The Obama administration’s regulatory reform initiative to remove outmoded, outdated or unnecessary costly rules should be applied to the Dodd-Frank Act, according to the National Association of Federal Credit Unions.
Dan Berger, NAFCU’s executive vice president of government affairs, recently responded to two executive orders issued by the White House. One order focuses on executive agencies and another focuses on independent agencies such as the National Credit Union Association. Both orders are aimed at making regulatory programs more effective or less burdensome. The order directed at independent agencies requires consideration of costs and benefits before a decision on a regulation is made, according to NAFCU.org.
In a letter to the White House Office of Information and Regulatory Affairs, Berger wrote that the administration should focus on the overabundance of regulations that are being written for the Dodd-Frank Act.

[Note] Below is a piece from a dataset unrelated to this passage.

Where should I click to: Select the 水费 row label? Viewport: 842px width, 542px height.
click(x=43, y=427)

All 26 executive agencies and four independent agencies have already submitted regulatory reform plans to consider the costs and benefits of regulations, however, Berger said the limited reduction in costs and burden realized under these recently submitted plans are “ far outweighed” by the costs associated with the plethora of Dodd-Frank Act rules forthcoming.

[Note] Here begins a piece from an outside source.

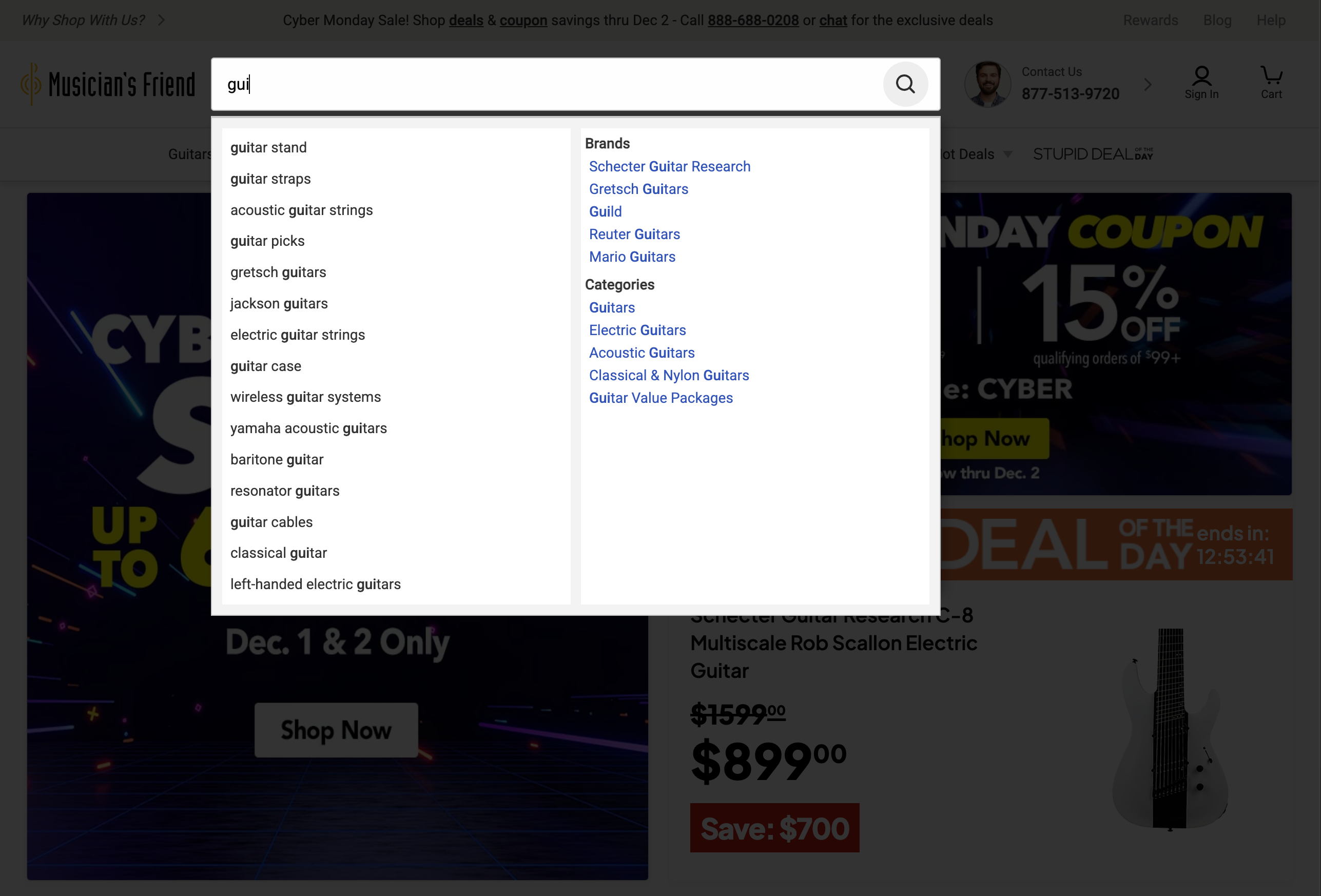Click the Musician's Friend logo
The height and width of the screenshot is (896, 1321).
coord(108,84)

The administration needs to monitor each regulatory agency charged with implementing any part of the Dodd-Frank Act to ensure the new rules are considering the lowest cost possible, Berger wrote in his letter to the White House, according to NAFCU.org.
In a Wall Street Journal op-ed, Cass Sunstein, the administrator of the White House Office of Information and Regulatory Affairs, wrote that the reform measure will save $10 billion over the next five years.
"The president has directed agencies to give careful consideration to both benefits and costs, to promote public input and listen to stakeholders, to simplify and harmonize rules, to select approaches that promote innovation, and to consider flexible approaches that reduce burdens and maintain freedom of choice," Sunstein wrote, according to the Wall Street Journal.
"The administration just unveiled a plan for publicity, not a plan for growth," Sen. Barrasso (R-Wyo.) said, according to TheNewAmerican.com. "Cutting $10 billion in regulatory costs over five years is a drop in the bucket. In July alone, the administration proposed over $9.5 billion in new regulatory costs."